Does a monotone convergence theorem for $L^\infty$ norm holds?

YES.

First of all, since $f_n$ is non-negative and non-decreasing, so is $|f_n|$. Hence $$ |f_1|_\infty\le |f_2|_\infty\le \cdots\le |f_n|_\infty \le \sup_{n\in\mathbb N}|f_n|_\infty=\lim_{n\to\infty}|f_n|_\infty $$ Meanwhile $$ f_n(x)\le f(x),\quad\text{for all $n\in\mathbb N$ and $n\in\mathbb N$}, $$ and hence $|f_n|_\infty\le|f|_\infty$, and consequently $$ \lim_{n\to\infty}|f_n|_\infty\le |f|_\infty\tag{1} $$ If $\lim_{n\to\infty}|f_n|_\infty=\infty$, then clearly $\lim_{n\to\infty}|f_n|_\infty= |f|_\infty$.

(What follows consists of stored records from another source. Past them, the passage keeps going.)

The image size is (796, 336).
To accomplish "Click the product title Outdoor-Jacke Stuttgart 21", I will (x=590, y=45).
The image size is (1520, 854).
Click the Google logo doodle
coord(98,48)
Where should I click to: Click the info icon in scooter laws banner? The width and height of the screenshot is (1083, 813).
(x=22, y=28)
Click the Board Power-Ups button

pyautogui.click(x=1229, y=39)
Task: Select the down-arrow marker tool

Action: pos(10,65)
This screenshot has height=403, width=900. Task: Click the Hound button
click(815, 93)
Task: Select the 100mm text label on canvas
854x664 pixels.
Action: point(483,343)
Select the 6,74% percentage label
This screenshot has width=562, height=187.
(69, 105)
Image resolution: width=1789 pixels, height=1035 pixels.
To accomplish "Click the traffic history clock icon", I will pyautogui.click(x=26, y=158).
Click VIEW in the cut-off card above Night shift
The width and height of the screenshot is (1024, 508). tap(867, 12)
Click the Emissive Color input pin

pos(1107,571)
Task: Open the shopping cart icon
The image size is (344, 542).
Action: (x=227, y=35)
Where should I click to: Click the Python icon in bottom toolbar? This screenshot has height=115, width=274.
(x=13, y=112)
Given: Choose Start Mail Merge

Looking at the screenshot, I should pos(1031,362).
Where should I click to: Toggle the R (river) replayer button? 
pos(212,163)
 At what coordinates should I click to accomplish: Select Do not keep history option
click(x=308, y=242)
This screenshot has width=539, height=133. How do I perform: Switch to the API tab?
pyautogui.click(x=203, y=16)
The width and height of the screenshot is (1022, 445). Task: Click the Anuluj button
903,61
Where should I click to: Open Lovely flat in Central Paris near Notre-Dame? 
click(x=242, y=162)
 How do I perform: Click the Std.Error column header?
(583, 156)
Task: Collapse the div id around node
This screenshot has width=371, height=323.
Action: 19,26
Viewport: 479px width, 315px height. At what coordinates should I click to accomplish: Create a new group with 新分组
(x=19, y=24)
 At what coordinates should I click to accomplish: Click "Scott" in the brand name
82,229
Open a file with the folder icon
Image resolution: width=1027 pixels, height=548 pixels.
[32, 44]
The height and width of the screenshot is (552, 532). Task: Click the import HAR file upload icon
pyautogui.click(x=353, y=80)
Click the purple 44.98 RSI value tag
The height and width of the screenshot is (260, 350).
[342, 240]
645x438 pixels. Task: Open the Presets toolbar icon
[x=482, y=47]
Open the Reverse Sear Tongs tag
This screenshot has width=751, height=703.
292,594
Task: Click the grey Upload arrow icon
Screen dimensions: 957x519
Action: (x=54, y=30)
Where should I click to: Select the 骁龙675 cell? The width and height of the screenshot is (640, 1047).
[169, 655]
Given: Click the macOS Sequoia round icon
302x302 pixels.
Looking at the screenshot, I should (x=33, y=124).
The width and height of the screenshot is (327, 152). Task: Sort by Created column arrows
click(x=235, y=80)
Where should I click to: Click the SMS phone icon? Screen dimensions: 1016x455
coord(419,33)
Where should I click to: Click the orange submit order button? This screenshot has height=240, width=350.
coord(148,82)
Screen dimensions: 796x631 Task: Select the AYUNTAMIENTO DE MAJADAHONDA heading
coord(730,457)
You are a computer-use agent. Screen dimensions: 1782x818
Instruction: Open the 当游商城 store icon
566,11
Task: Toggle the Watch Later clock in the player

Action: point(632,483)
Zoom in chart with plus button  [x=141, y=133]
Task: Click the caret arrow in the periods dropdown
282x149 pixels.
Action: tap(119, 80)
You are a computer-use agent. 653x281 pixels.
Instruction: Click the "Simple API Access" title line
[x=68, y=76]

Assume now that $\lim_{n\to\infty}|f_n|_\infty=M<\infty$.

As $|f_n|_\infty$ is non-decreasing, this means that for every $n\in\mathbb N$, $$ 0\le f_n(x)\le M, \quad\text{for all $x\in X$}. $$ Hence $$ 0\le f(x)=\lim_{n\to\infty}f_n(x)\le M, \quad\text{for all $x\in X$}. $$ and finally $$ |f|_\infty\le M=\lim_{n\to\infty}|f_n|_\infty. \tag{2} $$ Now combine $(1)$ and $(2)$.


The answer is YES. Clearly, $f_n$ increasing to $f$ implies $\|f_n\|_{\infty} \leq \|f\|_{\infty}$. To prove the other way note that $|f(x)| \leq \sup |f_n(x)| \leq \sup \|f_n\|_{\infty}$ almost everywhere. Hence $\|f\|_{\infty} \leq \sup \|f_n\|_{\infty}=\lim \|f_n\|_{\infty}$.